Oruganti Mallikarjuna S, Haroon Ahmed Mohammed, Nadeem Ayman, Narreddy Manasi, Simarla Sumana, Manideep Katta, Athmakuri Krishna S, Sheik Asma Farheen, Bairam Saieesh, Tabassum Sameena
Internal Medicine, Osmania Medical College, Hyderabad, IND.
Radiodiagnosis, Gandhi Medical College, Hyderabad, IND.
Cureus. 2024 Oct 27;16(10):e72477. doi: 10.7759/cureus.72477. eCollection 2024 Oct.
Takayasu arteritis (TA), a rare large-vessel vasculitis, primarily affects women of childbearing age, causing granulomatous inflammation in the aorta and its major branches. This inflammation can lead to stenosis, aneurysms, or occlusion, with the abdominal aorta, subclavian, and brachial arteries commonly involved. We present the case of a 26-year-old female with TA with a rare involvement of the superior mesenteric artery (SMA). The patient presented with progressive shortness of breath and exertional pain in the left upper limb, suggesting claudication. Echocardiography showed an ejection fraction of 45% and right ventricular systolic pressure of 65 mmHg. CT angiography (CTA) revealed diffuse involvement of the abdominal aorta with non-opacification of SMA, and other findings were consistent with TA type 5. The patient was successfully treated with methylprednisolone to induce remission, along with guideline-directed medical therapy for heart failure.
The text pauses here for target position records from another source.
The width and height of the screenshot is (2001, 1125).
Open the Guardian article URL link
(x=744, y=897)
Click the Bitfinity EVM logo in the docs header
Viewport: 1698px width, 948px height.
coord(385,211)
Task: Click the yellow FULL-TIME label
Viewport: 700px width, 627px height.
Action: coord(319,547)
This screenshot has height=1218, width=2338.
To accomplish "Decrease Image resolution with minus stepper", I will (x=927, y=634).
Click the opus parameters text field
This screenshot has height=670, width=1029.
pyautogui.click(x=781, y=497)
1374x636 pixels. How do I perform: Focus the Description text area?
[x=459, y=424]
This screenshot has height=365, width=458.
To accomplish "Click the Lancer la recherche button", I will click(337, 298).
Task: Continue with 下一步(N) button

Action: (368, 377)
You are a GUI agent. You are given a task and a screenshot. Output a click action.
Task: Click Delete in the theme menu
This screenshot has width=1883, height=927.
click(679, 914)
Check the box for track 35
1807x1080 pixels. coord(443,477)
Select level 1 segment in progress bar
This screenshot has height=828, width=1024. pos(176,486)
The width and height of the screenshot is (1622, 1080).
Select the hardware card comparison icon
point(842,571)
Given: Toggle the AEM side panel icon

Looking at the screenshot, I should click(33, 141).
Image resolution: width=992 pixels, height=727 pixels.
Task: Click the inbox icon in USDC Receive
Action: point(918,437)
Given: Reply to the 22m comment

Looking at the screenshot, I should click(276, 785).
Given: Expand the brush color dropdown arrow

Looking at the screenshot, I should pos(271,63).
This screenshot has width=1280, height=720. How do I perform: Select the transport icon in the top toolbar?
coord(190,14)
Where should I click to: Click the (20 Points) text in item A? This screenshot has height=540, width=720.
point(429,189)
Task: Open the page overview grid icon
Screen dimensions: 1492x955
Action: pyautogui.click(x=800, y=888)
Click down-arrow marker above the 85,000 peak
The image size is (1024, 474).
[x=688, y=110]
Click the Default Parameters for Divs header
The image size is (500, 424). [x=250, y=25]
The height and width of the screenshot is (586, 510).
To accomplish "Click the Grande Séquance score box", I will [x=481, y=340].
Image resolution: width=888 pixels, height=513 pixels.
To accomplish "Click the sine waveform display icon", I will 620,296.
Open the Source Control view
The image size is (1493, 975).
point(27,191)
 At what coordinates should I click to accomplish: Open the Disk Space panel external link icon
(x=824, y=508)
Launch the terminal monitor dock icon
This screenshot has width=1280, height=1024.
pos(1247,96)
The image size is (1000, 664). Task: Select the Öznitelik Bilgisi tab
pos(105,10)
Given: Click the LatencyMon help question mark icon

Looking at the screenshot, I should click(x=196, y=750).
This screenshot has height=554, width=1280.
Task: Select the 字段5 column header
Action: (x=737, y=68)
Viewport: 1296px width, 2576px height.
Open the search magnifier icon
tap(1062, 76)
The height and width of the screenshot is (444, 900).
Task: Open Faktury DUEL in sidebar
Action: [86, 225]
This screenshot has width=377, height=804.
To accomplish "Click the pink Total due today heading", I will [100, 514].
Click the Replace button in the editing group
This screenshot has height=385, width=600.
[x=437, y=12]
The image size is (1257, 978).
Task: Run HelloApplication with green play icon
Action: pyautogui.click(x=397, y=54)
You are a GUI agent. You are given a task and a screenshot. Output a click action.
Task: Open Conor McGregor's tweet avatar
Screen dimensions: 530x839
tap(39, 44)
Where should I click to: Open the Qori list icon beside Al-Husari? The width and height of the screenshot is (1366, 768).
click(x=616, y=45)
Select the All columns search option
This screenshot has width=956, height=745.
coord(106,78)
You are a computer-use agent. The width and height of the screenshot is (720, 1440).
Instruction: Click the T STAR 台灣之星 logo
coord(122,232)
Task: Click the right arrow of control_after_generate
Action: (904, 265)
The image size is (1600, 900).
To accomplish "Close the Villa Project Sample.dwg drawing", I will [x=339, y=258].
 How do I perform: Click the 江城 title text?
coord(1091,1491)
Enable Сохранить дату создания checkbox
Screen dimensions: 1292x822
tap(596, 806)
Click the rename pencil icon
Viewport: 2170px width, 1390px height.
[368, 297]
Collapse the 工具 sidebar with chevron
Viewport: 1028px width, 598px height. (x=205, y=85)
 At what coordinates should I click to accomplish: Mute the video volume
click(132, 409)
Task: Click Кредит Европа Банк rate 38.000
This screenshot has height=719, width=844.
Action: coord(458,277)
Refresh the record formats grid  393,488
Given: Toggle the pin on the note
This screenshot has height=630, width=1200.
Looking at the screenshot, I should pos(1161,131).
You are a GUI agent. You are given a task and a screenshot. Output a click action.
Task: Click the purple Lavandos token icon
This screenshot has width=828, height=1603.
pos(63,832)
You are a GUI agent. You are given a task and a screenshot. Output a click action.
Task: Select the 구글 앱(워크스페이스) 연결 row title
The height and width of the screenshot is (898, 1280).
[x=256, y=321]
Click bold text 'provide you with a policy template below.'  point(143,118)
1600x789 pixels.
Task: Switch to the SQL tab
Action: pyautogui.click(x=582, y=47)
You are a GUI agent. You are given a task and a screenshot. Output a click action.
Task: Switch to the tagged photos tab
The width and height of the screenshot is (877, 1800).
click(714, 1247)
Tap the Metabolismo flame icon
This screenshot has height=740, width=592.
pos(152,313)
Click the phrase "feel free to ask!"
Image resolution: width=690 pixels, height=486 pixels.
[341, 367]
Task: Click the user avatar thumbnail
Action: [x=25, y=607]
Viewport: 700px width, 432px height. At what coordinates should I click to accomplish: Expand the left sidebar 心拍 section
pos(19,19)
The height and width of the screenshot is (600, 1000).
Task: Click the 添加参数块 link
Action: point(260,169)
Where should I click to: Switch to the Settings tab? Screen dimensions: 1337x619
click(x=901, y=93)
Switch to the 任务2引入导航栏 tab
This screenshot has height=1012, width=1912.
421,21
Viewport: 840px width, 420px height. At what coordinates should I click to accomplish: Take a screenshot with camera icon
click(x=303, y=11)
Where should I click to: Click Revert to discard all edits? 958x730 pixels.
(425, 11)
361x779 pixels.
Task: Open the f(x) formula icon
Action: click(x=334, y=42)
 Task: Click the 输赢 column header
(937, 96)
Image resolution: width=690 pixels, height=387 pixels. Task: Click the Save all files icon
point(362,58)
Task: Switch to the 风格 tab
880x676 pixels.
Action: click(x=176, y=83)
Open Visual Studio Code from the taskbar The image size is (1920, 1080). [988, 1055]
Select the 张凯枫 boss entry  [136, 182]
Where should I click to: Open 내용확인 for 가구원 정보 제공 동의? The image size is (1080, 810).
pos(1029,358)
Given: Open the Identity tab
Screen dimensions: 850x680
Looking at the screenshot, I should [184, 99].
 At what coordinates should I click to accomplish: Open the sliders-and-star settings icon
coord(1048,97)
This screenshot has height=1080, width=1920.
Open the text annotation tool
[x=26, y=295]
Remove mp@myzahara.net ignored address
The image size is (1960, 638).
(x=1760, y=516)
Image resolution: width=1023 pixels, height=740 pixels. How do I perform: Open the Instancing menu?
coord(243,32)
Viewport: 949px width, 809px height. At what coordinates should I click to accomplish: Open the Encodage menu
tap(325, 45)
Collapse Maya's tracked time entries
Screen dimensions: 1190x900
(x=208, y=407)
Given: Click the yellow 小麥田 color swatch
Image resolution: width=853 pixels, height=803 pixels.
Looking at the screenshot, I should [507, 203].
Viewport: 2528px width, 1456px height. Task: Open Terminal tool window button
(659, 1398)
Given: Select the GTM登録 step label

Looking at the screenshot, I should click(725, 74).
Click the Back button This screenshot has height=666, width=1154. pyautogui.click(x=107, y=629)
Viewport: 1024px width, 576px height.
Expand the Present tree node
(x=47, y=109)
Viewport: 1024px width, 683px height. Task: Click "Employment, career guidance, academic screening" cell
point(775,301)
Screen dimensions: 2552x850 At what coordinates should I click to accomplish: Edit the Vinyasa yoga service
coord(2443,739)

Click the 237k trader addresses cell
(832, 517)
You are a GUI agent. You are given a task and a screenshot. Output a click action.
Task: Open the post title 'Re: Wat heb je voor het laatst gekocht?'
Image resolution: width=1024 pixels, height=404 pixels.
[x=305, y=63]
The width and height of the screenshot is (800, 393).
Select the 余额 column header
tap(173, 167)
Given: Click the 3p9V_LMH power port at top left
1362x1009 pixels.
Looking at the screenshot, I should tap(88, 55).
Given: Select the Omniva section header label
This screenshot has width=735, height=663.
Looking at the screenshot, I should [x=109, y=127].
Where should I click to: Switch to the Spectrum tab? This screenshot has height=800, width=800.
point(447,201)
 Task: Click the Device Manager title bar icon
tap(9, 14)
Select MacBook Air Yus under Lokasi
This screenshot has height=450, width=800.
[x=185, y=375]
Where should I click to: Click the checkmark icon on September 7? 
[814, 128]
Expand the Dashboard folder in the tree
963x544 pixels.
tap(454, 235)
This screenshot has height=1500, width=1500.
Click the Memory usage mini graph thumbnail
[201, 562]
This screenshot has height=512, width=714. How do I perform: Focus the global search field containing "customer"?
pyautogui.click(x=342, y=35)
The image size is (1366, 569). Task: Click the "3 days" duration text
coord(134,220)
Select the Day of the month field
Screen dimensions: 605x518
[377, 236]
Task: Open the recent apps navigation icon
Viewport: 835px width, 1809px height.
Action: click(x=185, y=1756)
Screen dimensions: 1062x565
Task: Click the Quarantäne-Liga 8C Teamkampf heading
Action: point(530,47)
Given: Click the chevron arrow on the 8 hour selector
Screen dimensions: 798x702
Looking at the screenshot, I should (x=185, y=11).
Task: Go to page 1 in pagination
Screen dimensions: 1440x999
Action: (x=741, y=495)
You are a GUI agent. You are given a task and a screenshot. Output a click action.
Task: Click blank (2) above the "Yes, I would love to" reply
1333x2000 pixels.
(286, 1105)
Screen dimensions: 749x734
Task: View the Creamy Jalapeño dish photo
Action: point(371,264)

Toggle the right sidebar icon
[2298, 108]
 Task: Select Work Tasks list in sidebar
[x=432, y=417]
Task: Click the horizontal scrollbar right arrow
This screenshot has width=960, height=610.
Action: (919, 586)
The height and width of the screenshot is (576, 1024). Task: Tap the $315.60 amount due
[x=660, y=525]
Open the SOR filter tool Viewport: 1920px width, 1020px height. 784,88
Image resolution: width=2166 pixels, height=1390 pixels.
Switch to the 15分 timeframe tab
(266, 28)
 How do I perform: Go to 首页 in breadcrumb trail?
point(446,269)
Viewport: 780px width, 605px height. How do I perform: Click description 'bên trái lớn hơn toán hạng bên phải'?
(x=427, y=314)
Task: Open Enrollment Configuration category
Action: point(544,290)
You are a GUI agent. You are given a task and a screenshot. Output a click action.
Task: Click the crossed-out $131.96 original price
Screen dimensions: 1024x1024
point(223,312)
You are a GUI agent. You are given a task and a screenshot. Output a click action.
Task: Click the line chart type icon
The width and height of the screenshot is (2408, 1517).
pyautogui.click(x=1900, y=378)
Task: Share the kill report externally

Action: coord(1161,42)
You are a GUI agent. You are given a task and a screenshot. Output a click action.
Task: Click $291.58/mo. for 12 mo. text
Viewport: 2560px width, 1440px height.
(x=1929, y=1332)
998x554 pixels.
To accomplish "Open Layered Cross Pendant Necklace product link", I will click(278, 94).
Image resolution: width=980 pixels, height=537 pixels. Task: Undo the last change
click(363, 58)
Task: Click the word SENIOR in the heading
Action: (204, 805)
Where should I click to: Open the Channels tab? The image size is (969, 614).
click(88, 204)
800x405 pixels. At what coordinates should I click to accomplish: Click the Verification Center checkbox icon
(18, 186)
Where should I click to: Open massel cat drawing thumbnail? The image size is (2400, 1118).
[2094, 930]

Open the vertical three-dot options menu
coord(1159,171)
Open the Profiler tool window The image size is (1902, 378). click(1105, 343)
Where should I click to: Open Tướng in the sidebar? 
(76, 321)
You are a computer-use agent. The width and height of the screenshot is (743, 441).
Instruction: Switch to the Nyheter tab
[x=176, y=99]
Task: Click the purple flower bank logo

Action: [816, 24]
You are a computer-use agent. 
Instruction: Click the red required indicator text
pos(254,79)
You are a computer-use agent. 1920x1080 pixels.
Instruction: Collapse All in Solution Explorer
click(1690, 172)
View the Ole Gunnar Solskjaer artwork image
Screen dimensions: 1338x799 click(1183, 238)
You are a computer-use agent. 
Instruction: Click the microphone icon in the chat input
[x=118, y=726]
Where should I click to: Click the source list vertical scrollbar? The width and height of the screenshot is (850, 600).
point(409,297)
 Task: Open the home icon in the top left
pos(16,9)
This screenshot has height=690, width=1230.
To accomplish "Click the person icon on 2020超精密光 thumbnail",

高安动脉炎(TA)是一种罕见的大血管血管炎,主要影响育龄女性,可导致主动脉及其主要分支出现肉芽肿性炎症。这种炎症可导致狭窄、动脉瘤或闭塞,腹主动脉、锁骨下动脉和肱动脉常受累。我们报告一例26岁患有TA的女性病例,其肠系膜上动脉(SMA)罕见受累。患者表现为进行性气短和左上肢运动性疼痛,提示间歇性跛行。超声心动图显示射血分数为45%,右心室收缩压为65 mmHg。CT血管造影(CTA)显示腹主动脉弥漫性受累,SMA不显影,其他表现符合5型TA。患者通过甲基强的松龙诱导缓解,并接受心力衰竭的指南指导药物治疗,治疗成功。